I would like to initialize a very large XArray dataset (as on-disk Zarr if possible) for later processing - various parts (spatial subsets) of the dataset will be populated by a different script.
This won't work, because the dataset obviously doesn't fit into memory.
import numpy as np
import xarray as xr
xr_lons = xr.DataArray(np.arange(-180, 180, 0.001), dims=['x'], name='lons')
xr_lats = xr.DataArray(np.arange(90, -90, -0.001), dims=['y'], name='lats')
xr_da = xr.DataArray(0, dims=['y', 'x'], coords=[xr_lats, xr_lons])
xr_ds = xr.Dataset({"test": xr_da})
xr_ds.to_zarr("test.zarr", mode="w")
MemoryError: Unable to allocate 483. GiB for an array with shape (180000, 360000) and data type int64
What would be a good alternative?
I'm looking for a solution like this using plain zarr:
import zarr
root = zarr.open('example.zarr', mode='w')
mosaics = root.create_group('mosaics')
dsm = mosaics.create_dataset('dsm', shape=(nrows, ncols), chunks=(1024, 1024), dtype='i4')
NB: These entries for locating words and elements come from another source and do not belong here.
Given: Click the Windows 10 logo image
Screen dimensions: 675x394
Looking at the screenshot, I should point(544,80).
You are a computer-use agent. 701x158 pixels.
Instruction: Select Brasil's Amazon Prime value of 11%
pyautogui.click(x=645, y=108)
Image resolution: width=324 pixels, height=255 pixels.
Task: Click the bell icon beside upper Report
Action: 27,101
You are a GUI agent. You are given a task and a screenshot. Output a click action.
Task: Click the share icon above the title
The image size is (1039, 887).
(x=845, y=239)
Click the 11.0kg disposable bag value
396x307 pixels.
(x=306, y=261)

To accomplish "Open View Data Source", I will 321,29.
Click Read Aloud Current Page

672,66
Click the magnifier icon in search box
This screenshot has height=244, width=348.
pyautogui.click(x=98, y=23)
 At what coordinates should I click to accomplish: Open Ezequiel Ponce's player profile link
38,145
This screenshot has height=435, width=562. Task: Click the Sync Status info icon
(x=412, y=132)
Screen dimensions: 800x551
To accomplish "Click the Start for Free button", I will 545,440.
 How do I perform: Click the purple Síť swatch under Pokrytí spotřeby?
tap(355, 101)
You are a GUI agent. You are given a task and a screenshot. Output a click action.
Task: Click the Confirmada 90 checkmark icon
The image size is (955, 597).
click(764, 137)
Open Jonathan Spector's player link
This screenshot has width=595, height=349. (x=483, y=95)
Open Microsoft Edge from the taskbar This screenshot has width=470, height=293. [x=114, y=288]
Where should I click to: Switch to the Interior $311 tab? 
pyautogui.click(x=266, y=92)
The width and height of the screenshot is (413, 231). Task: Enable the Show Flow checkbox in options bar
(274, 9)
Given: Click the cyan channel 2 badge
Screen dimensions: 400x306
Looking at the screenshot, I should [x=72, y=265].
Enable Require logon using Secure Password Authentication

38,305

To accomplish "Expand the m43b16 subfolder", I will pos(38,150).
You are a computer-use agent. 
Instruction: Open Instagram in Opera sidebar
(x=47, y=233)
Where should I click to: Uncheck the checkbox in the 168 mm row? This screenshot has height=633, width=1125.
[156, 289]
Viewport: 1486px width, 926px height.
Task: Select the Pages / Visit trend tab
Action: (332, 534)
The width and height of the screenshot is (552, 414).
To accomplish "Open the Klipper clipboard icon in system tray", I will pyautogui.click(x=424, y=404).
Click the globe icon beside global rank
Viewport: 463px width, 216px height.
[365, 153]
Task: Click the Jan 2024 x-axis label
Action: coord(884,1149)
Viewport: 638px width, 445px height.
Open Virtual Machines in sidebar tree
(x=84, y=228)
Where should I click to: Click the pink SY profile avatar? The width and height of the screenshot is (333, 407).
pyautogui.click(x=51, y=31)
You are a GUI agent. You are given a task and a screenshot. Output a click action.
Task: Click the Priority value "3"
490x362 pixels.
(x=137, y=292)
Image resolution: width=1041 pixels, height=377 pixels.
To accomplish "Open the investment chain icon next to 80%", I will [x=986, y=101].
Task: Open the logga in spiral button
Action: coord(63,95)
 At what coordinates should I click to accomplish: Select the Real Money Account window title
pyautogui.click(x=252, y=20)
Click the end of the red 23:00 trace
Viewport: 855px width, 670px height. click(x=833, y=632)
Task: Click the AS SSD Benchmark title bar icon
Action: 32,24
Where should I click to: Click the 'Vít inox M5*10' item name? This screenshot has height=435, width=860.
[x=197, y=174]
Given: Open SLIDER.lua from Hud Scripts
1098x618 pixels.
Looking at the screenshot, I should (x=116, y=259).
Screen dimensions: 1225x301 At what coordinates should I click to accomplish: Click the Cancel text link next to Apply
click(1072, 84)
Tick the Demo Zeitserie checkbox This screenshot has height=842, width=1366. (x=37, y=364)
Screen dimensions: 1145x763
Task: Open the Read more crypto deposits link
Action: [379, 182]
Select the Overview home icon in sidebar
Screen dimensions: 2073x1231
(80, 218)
The dataset, however, doesn't conform to the normal XArray structure and metadata so I'm looking for a solution directly using XArray (or Dask?)
You can use dask
to "initialize" an xarray
Dataset which is backed by a lazy dask
array and then write it to disk in chunks concurrently.
import dask.array as da
import numpy as np
import xarray as xr
lat = np.arange(90, -90, -0.001)
lon = np.arange(-180, 180, 0.001)
x = xr.Dataset(
coords={
"lat": (["lat"], lat),
"lon": (["lon"], lon),
},
data_vars={
"dsm": (
["lat", "lon"],
da.zeros((lat.size, lon.size), chunks=(1024, 1024), dtype="uint8"),
)
},
)
This gives you an xarray
dataset with a dask array dsm
:
You can now do any kind of further modification or just write it to disk using .to_zarr
.
A couple of notes:
Your array is fairly large, choosing the correct datatype is crucial. If not specified it'll use float64
which will be 483. GiB
for your array. If you specify for instance uint8
like in my example, it'll be only 60.35 GiB
for the same size.
Another crucial factor is the chunk size. Using (1024, 1024)
from your example yields very small chunks which means a ton of tasks which will likely result in issues for either dask or your disk I/O.